• _What you need to do_
Exact copy, no pictures: return only the lines below from the line with "Task: Tap the App Store icon beside camera" up to and including the line with "Tap the new post plus icon".

• _Dataset records_
▼▼▼
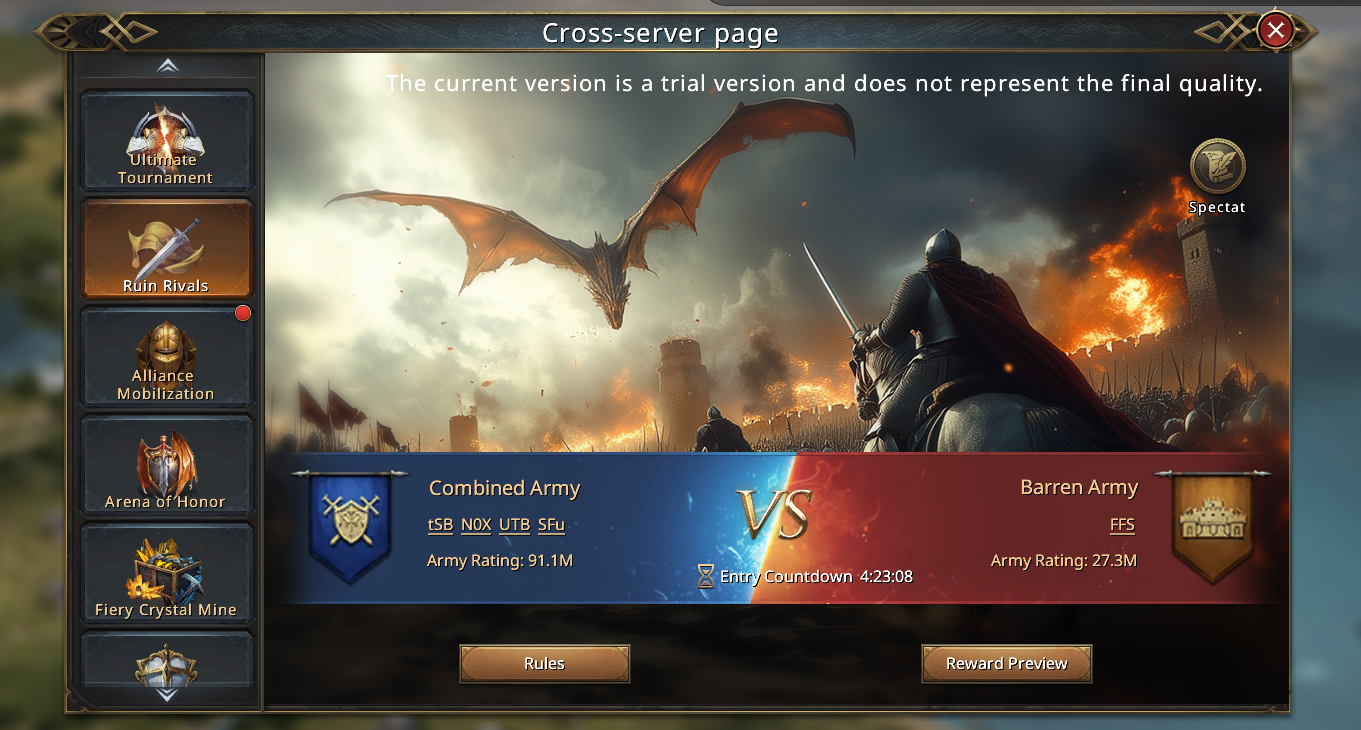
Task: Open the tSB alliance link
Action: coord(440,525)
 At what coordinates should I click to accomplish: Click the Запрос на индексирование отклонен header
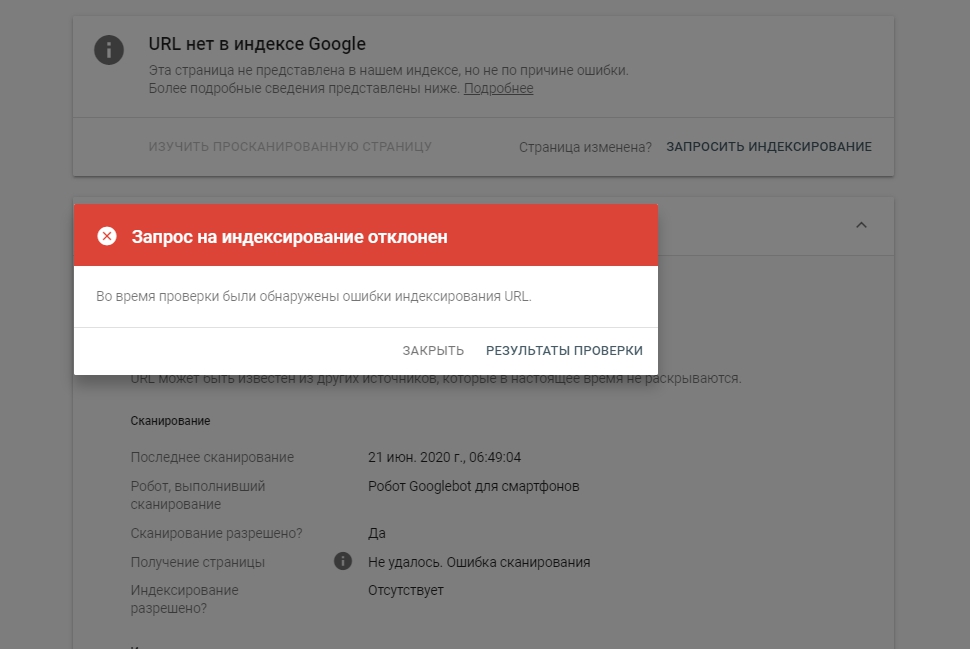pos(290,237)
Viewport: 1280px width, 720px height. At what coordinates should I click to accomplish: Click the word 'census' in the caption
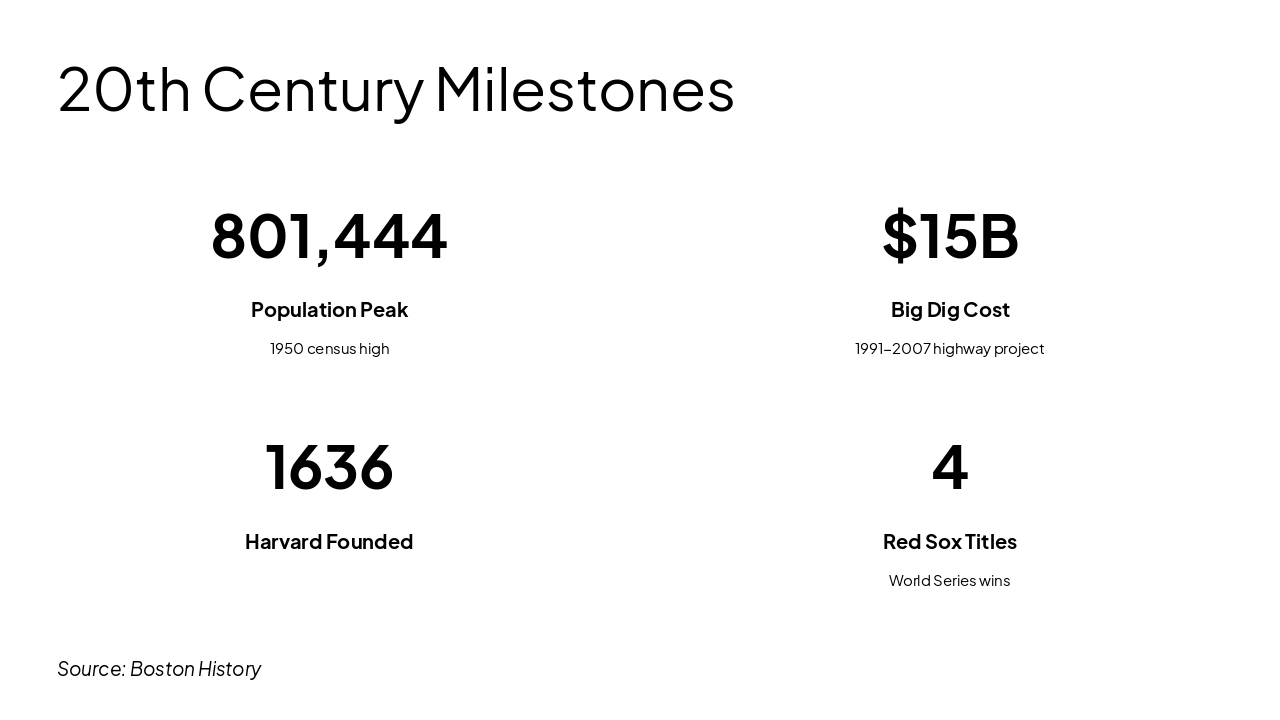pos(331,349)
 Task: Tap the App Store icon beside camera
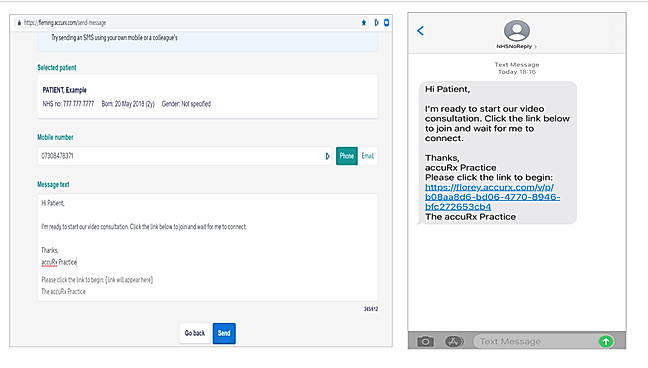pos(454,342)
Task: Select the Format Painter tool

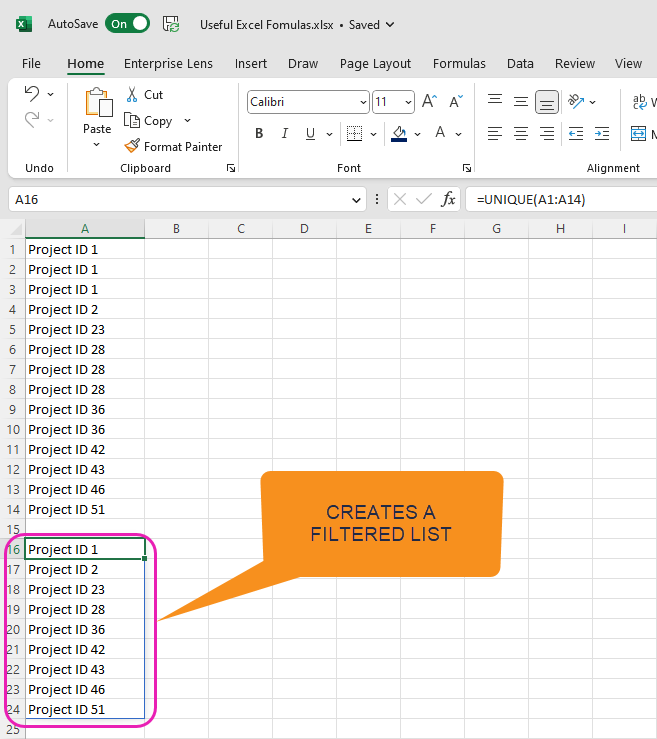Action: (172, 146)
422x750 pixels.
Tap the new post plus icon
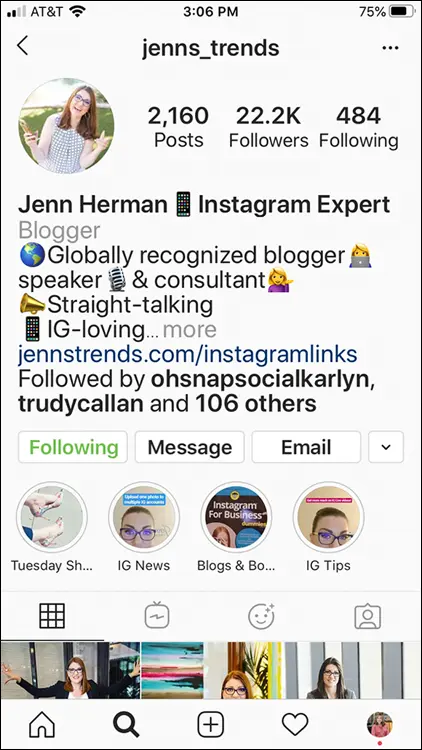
▲▲▲
▼▼▼
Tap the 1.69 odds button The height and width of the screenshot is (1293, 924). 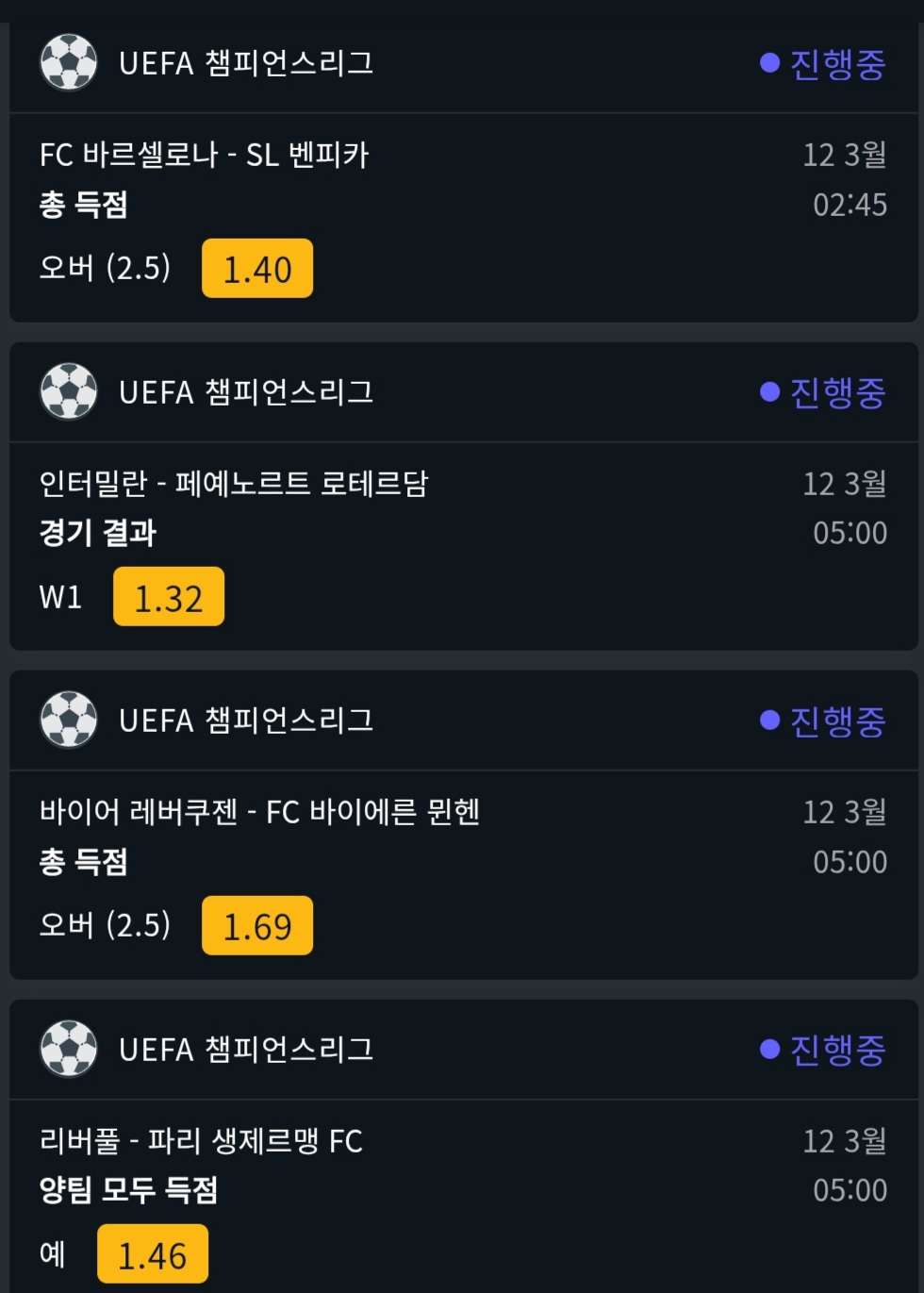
▲▲▲
• _Written response_
 Task: Tap the App Store icon beside camera
pos(454,342)
Task: Select the Format Painter tool

Action: (172, 146)
422x750 pixels.
Tap the new post plus icon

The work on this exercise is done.